バレット食道 BARRETT ESOPHAGUS
バレット食道について
バレット食道とは、食道の粘膜を覆う「扁平上皮」が、胃酸や胆汁などの刺激によって慢性的に傷つき、「円柱上皮」へと変化した状態を指します。
この変化した粘膜の長さによって分類され、3cm以上の場合は「LSBE(Long Segment Barrett's Esophagus)」、3cmに達しない場合は「SSBE(Short Segment Barrett's Esophagus)」となります。
バレット食道の長さが長くなるほど、「バレット腺がん(食道腺がん)」の発症リスクが高まるとされています。日本人ではSSBEが大多数を占めており、がんに進行するリスクは比較的低いとされています。 なお、食道がんのうちバレット腺がんが占める割合は約7%とされており、今後も注意が必要な疾患の1つです。
バレット食道の症状
- 胃もたれ
- 嘔吐
- 胸焼け
- 腹部膨満感
- 食道の違和感(食道に異物感や詰まり感がある)
- 嚥下障害
- 嗄声
- 声のかすれ
- 胸痛
など
バレット食道の原因
バレット食道は、主に逆流性食道炎をきっかけに発症します。 胃酸が食道へ逆流することで粘膜に繰り返しダメージが加わり、修復過程で本来の扁平上皮が、胃の入り口付近に存在する円柱上皮へと置き換わっていきます。
近年では、食生活の欧米化や生活習慣の変化に伴い、日本でも逆流性食道炎の患者数が増加傾向にあり、それに伴ってバレット食道の発症も増えるといわれています。
バレット食道の検査
逆流性食道炎の症状がある場合、バレット食道が発生している恐れがあります。 バリウム検査ではバレット食道の確定診断はできないため、正確な診断には胃カメラ検査が必要です。胃カメラ検査では、食道と胃の接合部付近の粘膜を詳細に観察し、色調や構造の違いから扁平上皮と円柱上皮を判別して、バレット食道かどうかを確認します。 また、必要に応じて組織を採取し、顕微鏡で詳しく調べることで、細胞の形の異常や増殖の程度などを評価することができます。
バレット食道の治療
現在のところ、バレット食道を元の正常な状態に戻す明確な治療法は確立されていません。そのため、治療の主な目的は、逆流に伴う症状を抑え、進行を防ぐことにあります。
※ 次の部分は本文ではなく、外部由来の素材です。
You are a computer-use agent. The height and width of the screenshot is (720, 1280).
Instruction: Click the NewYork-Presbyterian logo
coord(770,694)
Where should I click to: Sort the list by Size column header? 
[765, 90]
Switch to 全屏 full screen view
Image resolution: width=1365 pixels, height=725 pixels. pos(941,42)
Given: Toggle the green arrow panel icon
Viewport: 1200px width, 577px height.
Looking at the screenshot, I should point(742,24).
逆流性食道炎を放置すると、バレット食道が悪化する可能性があるため、逆流による症状のある方は適切な治療を受けながら、年1回は胃カメラ検査を行い、粘膜の変化を継続的にチェックすることが大切です。
バレット食道とバレット食道がんについて
バレット食道の方の中には、病状が進行し、バレット食道がんを発症する場合があります。がんへの進展には個人差がありますが、発症後に病状が急速に悪化して重篤な事態を引き起こす場合もあります。
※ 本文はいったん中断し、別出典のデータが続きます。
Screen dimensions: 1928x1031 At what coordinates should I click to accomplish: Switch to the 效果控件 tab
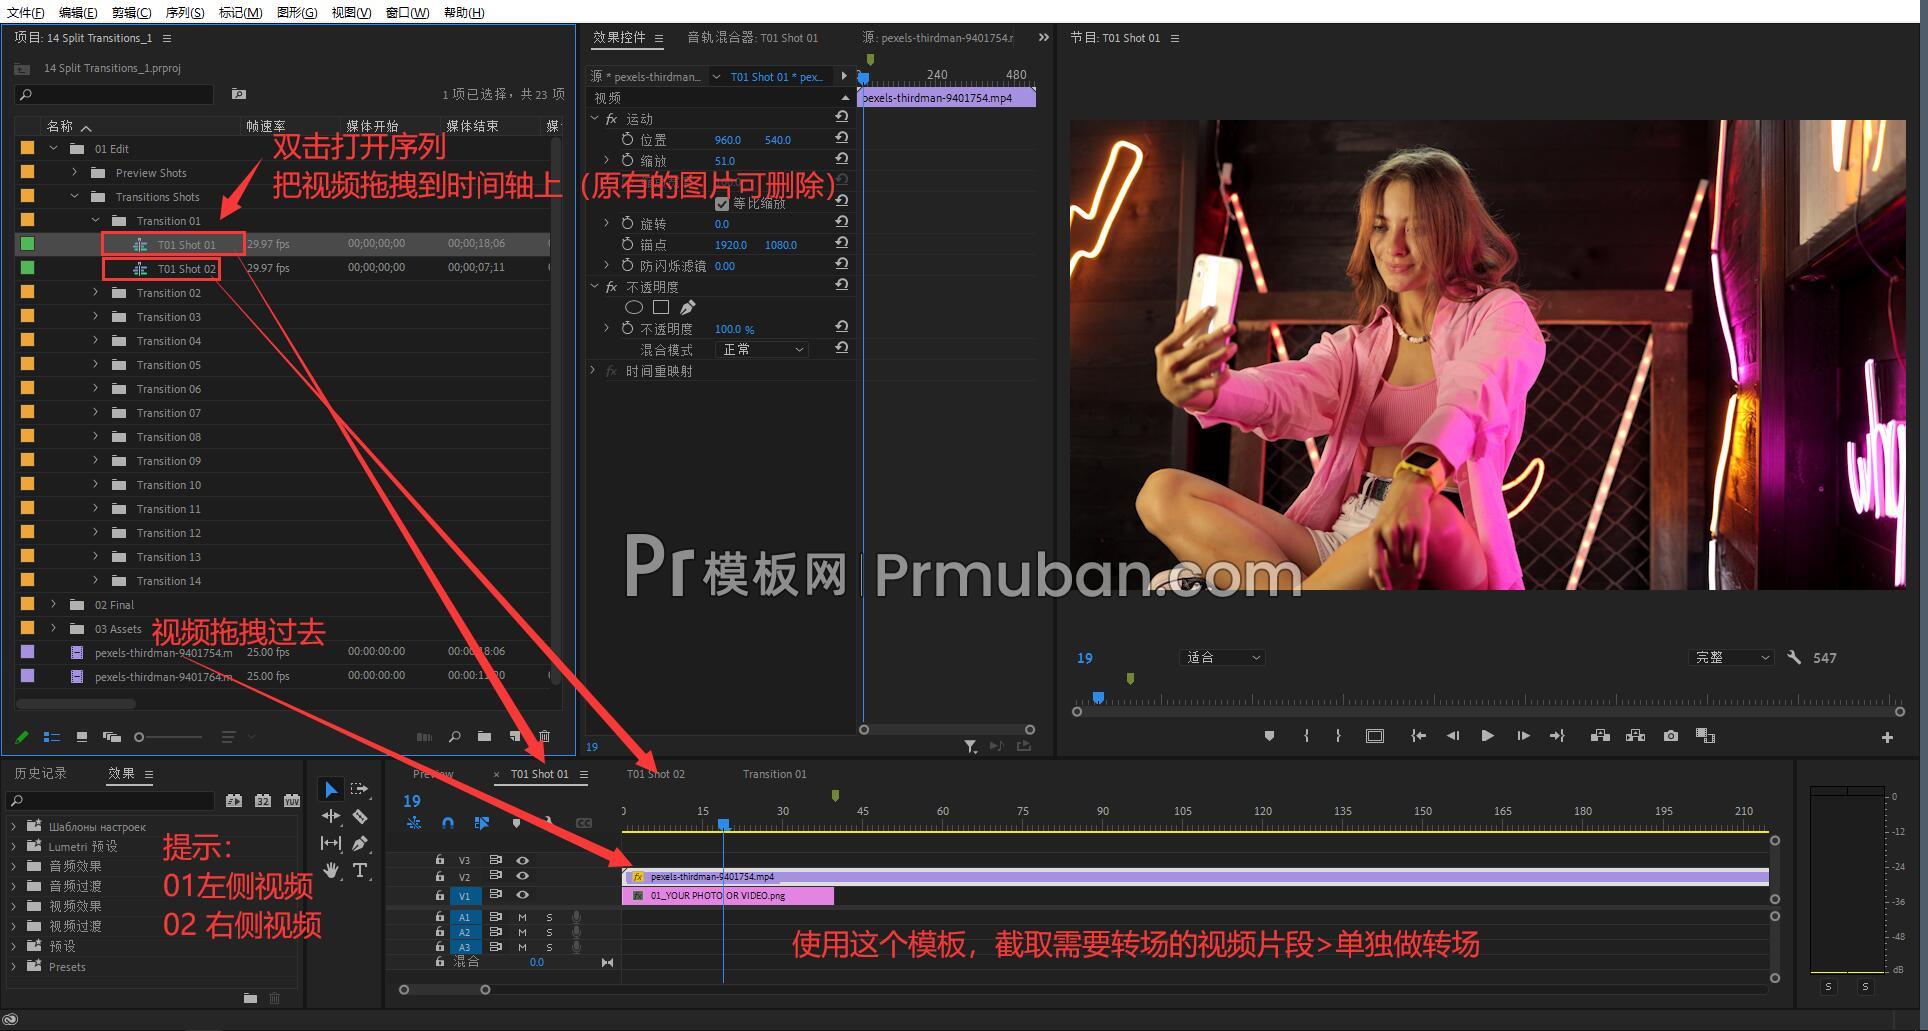(x=621, y=38)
バレット食道がんを未然に防ぐには、バレット食道を早い段階で見つけ、適切に対応していくことが重要です。予防と早期発見のためには、定期的な胃カメラ検査を受け、バレット食道を引き起こす逆流性食道炎などを早期に発見・治療しておくことが大切です。
バレット食道の
よくあるご質問
バレット食道と診断された場合、食事で気をつけることはありますか?
バレット食道は、胃酸の逆流によって食道粘膜に炎症が生じ、その結果として発症します。
そのため、胃酸の逆流を抑えるための食事内容や食習慣の見直しが重要です。 具体的には、香辛料などの刺激物や脂っこい料理は控えめにし、腹八分目を心がけましょう。
また、よく噛んでゆっくり食べることも大切です。さらに、食後すぐに横になると胃酸が逆流しやすくなるため、しばらく体を起こして過ごすようにしましょう。
バレット食道の診断を受けましたが、食道がんになる可能性はありますか?
日本人に見られるバレット食道は、バレット粘膜の長さが3cm未満の「SSBE」とよばれるタイプが多く、この場合は食道がんに進行するリスクは比較的低いとされています。 一方、バレット粘膜の長さが3cm以上の「LSBE」と診断された場合は、年間の食道がんの発症リスクがおよそ1.2%とされており、SSBEに比べるとやや高くなります。
.SSBEと診断されましたが、治療は必要ですか?
現時点では、バレット食道そのものを元に戻す明確な治療法は確立されていません。
しかし、逆流性食道炎を放置してしまうと、症状が進行する可能性があるため、逆流の症状がある場合は治療が推奨されます。その際、食生活や生活習慣の改善も欠かせません。